If you know what I’m talking about then you’ve probably read this post about MOOCs already, but it sure does bear repeating:
The delivery of course content is not the same as education. And training students to perform technical tasks, such as doing basic equations in calculus, is not the same as education. Teachers get this, of course. So do students.
Besides this nice clear argument, what makes this piece so much more valuable than the standard edtech analysis is his decision to seek out other expert opinions so that he could better distinguish what MOOCs can and cannot do.
To do that, Vaidhyanathan got feedback from GMU’s Dan Cohen, who’s head of the Roy Rosenzweig Center for History and New Media. As I’m sure most of you know already, CHNM is right in the middle of the digital humanities revolution, a multi-disciplinary technological transformation that I have no problem with at all. To me, this quote is everything you need to know about the effect of technology on higher education all in one place:
“We have been working on synthesizing digital media and technology into the classroom and research for two decades and understand how complex it is, and how you can’t just throw a student into a digital environment,” Cohen wrote to me in an e-mail. “We’re trying to do much more than reproducing lectures and quizzes online; we are trying to use the medium to enable new kinds of interpretation and scholarly interaction. So MOOCs seem like a huge step backward.”
Unless, of course, you’re primarily interested in cutting costs.
When it comes to DH, I don’t know enough to speak with authority but I do know just enough to be dangerous. Still, I think Cohen’s distinction between reproducing old ways of doing things and developing new ones is incredibly important. Digital humanities research allows scholars to see history in new ways because they can do things with data that they couldn’t do without the Internet and the powerful computers that keep it running. Teaching students with digital humanities tools (like wikis, to give a very basic example) allows professors to convey historical information and concepts in new ways too.
I support this kind of thing in theory and in practice because it is a professor-centered vision in which faculty can pick the tools they want to use at their discretion based on their particular pedagogical objectives. Administration-initiated online education and MOOCs designed to cater to the lowest common denominator are anything but that.

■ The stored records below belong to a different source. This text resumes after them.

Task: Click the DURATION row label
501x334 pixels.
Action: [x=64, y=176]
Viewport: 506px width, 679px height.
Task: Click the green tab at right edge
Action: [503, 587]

Blackboard (which is still the Devil) gives you all its bells and whistles whether you want them or not. Like textbooks of all kinds, every LMS reinvents itself every two years in order to justify hefty licensing fees, not because their platform needed to be reinvented. What the professor wants to do has to take a backseat to what the tech services department is capable of helping you facilitate or whether your university even has a license to run a given program on its servers. Lastly, as Leslie pointed out the other day, you might not even own the rights to your own work if you put it up on your university’s LMS. You will never have that problem in a professor-centered world.
So why isn’t the edtech world more professor-centered? Certainly, one size fits all is cheaper and more convenient. Spend less money at the front of the house and the back of the house gets to keep more of the proceeds for itself. But I think it’s more than that. While people like the folks at the Center for History and New Media are asking themselves “How can we use technology to improve education?,” people like Bill Gates and Helen Dragas are asking themselves “How can we use technology to show those elitist professors who’s boss?” Our tools are their clubs.
I became a college professor because most jobs are inherently alienating, yet no workday is ever the same when I’m teaching or doing research. Used well, online tools can make my job even more interesting than usual. Used badly or for the wrong reasons and I have a lifetime appointment as a tender of machines at a cyber clown college, assuming I have any job left at all.
If the forces of permanent austerity are pulling American higher education inexorably towards a clown college future, and I think they are, then the fate faced by faculty everywhere depends entirely upon how hard we professors decide to push back.